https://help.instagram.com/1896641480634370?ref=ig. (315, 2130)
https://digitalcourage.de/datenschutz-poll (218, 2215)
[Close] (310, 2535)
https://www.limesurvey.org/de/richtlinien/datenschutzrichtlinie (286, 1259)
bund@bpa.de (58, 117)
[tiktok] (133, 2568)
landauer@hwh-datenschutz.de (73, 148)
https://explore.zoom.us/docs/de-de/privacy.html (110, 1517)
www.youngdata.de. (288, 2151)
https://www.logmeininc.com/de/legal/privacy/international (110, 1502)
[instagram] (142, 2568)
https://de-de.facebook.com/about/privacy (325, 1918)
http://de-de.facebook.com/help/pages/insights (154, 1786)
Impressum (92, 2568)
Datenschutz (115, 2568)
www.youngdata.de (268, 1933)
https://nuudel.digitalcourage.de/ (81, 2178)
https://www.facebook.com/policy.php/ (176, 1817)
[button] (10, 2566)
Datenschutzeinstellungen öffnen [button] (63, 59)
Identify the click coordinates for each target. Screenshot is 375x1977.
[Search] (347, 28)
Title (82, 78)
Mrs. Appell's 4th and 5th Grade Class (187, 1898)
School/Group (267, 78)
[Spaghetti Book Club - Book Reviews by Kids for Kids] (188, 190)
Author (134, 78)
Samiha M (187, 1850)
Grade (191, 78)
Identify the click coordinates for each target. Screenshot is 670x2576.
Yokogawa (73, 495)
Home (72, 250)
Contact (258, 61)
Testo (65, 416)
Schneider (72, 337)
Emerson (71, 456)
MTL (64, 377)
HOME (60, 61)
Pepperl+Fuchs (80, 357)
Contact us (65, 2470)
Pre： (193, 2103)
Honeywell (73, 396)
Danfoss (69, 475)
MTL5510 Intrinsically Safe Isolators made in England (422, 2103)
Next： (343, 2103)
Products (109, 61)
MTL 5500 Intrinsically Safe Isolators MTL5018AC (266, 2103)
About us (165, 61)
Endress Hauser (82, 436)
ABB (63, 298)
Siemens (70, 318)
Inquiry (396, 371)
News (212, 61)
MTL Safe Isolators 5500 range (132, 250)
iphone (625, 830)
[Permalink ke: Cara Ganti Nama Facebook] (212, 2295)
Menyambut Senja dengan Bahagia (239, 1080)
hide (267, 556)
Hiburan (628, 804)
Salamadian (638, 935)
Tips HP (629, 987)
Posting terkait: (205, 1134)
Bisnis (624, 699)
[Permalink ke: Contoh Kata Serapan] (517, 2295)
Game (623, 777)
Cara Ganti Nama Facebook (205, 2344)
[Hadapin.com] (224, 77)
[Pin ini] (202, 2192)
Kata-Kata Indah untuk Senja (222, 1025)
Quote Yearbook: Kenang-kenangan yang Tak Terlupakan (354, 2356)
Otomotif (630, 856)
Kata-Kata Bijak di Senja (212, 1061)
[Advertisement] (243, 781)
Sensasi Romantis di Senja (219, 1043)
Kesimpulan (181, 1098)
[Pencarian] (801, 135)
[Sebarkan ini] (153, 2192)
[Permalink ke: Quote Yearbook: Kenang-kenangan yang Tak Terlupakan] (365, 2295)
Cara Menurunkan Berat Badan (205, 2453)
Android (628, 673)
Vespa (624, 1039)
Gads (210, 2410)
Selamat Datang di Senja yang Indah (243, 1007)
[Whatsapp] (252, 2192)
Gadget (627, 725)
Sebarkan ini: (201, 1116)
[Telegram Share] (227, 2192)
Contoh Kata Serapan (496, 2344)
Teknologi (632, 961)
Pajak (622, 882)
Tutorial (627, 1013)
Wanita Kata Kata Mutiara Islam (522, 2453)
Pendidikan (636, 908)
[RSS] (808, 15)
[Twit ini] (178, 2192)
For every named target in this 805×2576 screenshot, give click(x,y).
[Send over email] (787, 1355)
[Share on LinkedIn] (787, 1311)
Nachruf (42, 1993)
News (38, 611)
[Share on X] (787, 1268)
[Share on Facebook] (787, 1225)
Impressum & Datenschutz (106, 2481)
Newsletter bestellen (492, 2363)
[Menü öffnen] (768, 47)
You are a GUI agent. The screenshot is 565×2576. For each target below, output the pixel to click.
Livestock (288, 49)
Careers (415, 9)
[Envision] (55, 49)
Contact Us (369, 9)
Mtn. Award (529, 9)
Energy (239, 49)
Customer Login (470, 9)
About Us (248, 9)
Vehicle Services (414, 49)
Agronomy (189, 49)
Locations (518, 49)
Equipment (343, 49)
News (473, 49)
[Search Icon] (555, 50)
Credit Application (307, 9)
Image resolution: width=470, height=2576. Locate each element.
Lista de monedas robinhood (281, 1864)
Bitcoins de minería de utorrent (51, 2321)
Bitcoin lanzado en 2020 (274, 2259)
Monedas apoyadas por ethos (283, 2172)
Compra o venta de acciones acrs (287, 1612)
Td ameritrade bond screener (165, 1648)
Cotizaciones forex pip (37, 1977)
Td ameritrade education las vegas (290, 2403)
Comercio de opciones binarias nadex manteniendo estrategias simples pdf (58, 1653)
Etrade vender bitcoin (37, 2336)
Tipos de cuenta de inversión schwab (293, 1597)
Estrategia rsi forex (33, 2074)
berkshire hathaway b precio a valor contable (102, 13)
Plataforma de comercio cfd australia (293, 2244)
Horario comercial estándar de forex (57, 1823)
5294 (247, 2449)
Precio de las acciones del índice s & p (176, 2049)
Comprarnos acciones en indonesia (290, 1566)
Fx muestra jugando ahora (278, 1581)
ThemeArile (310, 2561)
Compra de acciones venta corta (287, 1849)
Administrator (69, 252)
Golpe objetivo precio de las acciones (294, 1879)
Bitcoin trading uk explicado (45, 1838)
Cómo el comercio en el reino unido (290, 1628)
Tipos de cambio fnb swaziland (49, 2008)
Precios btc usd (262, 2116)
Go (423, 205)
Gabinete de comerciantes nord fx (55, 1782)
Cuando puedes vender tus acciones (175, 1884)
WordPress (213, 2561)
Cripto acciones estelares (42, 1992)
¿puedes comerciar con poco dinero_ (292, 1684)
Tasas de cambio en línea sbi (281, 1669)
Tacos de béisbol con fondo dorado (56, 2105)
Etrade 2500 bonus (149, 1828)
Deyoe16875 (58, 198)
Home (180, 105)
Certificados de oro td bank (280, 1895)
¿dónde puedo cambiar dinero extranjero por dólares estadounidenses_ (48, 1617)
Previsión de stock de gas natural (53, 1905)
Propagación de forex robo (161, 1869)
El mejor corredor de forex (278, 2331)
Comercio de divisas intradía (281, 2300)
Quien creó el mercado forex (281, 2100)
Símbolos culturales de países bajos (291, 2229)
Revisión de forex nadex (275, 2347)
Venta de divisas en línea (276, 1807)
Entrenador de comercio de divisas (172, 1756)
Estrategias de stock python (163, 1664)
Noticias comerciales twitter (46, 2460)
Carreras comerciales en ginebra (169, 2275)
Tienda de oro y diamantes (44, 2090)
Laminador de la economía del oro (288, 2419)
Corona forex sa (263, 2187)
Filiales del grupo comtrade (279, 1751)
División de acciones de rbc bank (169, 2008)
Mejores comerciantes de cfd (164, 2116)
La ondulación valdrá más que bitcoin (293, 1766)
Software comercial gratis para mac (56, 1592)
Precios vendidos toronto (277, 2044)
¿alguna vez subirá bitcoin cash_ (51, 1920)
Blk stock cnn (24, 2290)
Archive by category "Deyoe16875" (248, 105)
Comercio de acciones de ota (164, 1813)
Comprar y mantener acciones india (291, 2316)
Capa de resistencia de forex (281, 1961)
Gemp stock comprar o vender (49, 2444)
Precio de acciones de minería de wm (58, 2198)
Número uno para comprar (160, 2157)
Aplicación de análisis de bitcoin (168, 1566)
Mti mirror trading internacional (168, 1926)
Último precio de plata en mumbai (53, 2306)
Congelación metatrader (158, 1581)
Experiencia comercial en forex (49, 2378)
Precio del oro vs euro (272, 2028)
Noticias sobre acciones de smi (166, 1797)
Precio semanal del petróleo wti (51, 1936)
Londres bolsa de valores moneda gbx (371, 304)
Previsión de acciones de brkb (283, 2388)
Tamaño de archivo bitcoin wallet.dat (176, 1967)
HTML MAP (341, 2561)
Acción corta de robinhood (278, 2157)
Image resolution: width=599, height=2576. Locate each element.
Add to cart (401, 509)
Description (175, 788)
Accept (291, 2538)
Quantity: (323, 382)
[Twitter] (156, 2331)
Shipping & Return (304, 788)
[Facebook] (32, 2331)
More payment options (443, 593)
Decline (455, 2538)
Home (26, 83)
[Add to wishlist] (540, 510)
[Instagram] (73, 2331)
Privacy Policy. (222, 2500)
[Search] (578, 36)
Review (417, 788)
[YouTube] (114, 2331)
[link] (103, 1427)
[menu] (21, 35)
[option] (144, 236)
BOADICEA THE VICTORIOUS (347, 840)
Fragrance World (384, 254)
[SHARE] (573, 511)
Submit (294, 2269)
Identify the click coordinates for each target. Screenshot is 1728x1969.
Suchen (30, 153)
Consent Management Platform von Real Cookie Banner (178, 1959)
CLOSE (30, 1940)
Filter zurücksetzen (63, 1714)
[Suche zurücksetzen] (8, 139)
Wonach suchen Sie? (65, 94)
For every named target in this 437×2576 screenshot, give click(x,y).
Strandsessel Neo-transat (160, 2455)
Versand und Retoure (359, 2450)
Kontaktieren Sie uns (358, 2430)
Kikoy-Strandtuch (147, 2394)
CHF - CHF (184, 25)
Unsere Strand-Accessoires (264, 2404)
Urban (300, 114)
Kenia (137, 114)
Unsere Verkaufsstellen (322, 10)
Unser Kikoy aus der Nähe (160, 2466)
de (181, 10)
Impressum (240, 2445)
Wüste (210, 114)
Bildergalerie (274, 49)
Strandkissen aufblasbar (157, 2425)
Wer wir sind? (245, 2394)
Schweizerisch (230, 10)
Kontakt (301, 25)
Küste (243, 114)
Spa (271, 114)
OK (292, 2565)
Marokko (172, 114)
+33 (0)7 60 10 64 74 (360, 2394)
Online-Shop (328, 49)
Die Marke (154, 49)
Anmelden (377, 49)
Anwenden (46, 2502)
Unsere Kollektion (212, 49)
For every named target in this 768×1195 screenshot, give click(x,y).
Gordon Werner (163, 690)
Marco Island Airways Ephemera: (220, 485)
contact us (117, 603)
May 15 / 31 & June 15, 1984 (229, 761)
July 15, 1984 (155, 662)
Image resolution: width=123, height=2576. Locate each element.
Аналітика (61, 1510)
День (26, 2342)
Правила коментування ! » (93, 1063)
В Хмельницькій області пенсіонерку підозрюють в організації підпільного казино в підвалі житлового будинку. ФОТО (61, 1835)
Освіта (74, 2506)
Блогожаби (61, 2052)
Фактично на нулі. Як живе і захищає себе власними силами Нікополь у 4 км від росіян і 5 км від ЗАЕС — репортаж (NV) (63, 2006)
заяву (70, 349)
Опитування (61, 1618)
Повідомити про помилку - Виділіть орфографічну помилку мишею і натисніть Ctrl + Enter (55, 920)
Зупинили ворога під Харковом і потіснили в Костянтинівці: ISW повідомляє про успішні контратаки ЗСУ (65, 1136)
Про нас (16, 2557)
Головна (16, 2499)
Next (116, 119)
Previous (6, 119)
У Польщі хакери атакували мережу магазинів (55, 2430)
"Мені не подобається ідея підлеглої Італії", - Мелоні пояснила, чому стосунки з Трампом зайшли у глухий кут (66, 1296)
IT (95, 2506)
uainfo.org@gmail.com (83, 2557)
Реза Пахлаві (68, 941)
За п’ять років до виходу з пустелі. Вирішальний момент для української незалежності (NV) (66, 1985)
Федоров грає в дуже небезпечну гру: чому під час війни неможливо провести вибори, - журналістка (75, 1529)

•••••

EXERCISE REQUIREMENTS -> Using the records above, restate word for word the lines from the one with "berkshire hathaway b" through the one with "Cuando puedes vender tus acciones (175, 1884)", both included.

EXERCISE SOLUTION ->
berkshire hathaway b precio a valor contable (102, 13)
Plataforma de comercio cfd australia (293, 2244)
Horario comercial estándar de forex (57, 1823)
5294 (247, 2449)
Precio de las acciones del índice s & p (176, 2049)
Comprarnos acciones en indonesia (290, 1566)
Fx muestra jugando ahora (278, 1581)
ThemeArile (310, 2561)
Compra de acciones venta corta (287, 1849)
Administrator (69, 252)
Golpe objetivo precio de las acciones (294, 1879)
Bitcoin trading uk explicado (45, 1838)
Cómo el comercio en el reino unido (290, 1628)
Tipos de cambio fnb swaziland (49, 2008)
Precios btc usd (262, 2116)
Go (423, 205)
Gabinete de comerciantes nord fx (55, 1782)
Cuando puedes vender tus acciones (175, 1884)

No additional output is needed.